El joven cristiano, dice el Santo Padre, porque ha sido bautizado, ha sido “sazonado”, al igual que un alimento, cuando se le echa sal, y ha recibido un nuevo sabor, el sabor de Cristo, que es la gracia bautismal, y es lo que lo hace distinto a los demás; la gracia bautismal es la que convierte al cuerpo del cristiano en “templo del Espíritu Santo” (cfr. 1 Cor 6, 19) y es lo que permite por lo tanto que el joven ofrezca su cuerpo a Jesús como una “víctima viva, santa y agradable a Dios”: “La sal (…) es la gracia bautismal que nos ha regenerado, haciéndonos vivir en Cristo y concediendo la capacidad de responder a su llamada para “que ofrezcáis vuestros cuerpos como una víctima viva, santa, agradable a Dios” (Rm 12, 1).
Así  como la sal le da al alimento un nuevo sabor, así el joven, que vive una vida nueva en Jesucristo, debe vivir una vida que es radicalmente distinta a la vida mundana; por lo tanto, el joven, bautizado en Cristo y nacido a la vida de los hijos de Dios, no puede, si quiere “sazonar” al mundo, es decir, si quiere a su vez dar al mundo un “gusto” nuevo -un sabor nuevo, que es el sabor de la santidad, el amor y la caridad de Jesús-, no puede vivir mundanamente, sino con la vida santa de Jesús, que es lo que agrada a Dios, porque la santidad de Jesús es lo único bueno y perfecto a los ojos de Dios. A Dios no le agrada el modo mundano de ser y de vivir; a Dios le agrada sólo el modo santo de ser y de vivir, y es por eso que, si un joven quiere agradar a Dios, debe imitar a Jesucristo, en quien “reside corporalmente la plenitud de la divinidad” (cfr. Col 2, 9): “Escribiendo a los cristianos de Roma, San Pablo los exhorta a manifestar claramente su modo de vivir y de pensar, diferente del de sus contemporáneos: “No os acomodéis al mundo presente, antes bien transformaos mediante la renovación de vuestra mente, de forma que podáis distinguir cuál es la voluntad de Dios: lo bueno, lo agradable, lo perfecto” (Rm 12, 2).

• El problema:
Transcribe tal cual el tramo del texto sobre la gracia bautismal que va desde "El joven cristiano, dice" hasta "(Rm 12, 1).". El listado es material independiente del texto sobre la gracia bautismal.

• Datos recopilados:
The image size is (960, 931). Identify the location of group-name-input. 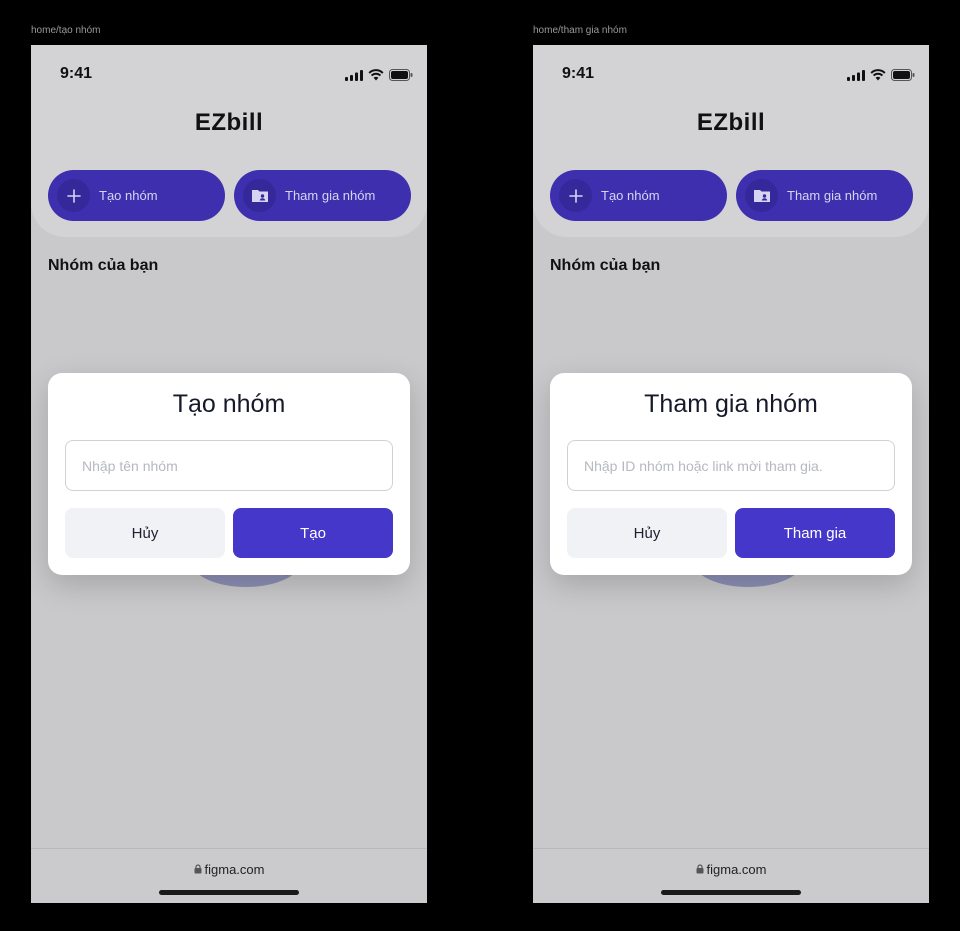
(229, 466).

• Respuesta del ejercicio:
El joven cristiano, dice el Santo Padre, porque ha sido bautizado, ha sido “sazonado”, al igual que un alimento, cuando se le echa sal, y ha recibido un nuevo sabor, el sabor de Cristo, que es la gracia bautismal, y es lo que lo hace distinto a los demás; la gracia bautismal es la que convierte al cuerpo del cristiano en “templo del Espíritu Santo” (cfr. 1 Cor 6, 19) y es lo que permite por lo tanto que el joven ofrezca su cuerpo a Jesús como una “víctima viva, santa y agradable a Dios”: “La sal (…) es la gracia bautismal que nos ha regenerado, haciéndonos vivir en Cristo y concediendo la capacidad de responder a su llamada para “que ofrezcáis vuestros cuerpos como una víctima viva, santa, agradable a Dios” (Rm 12, 1).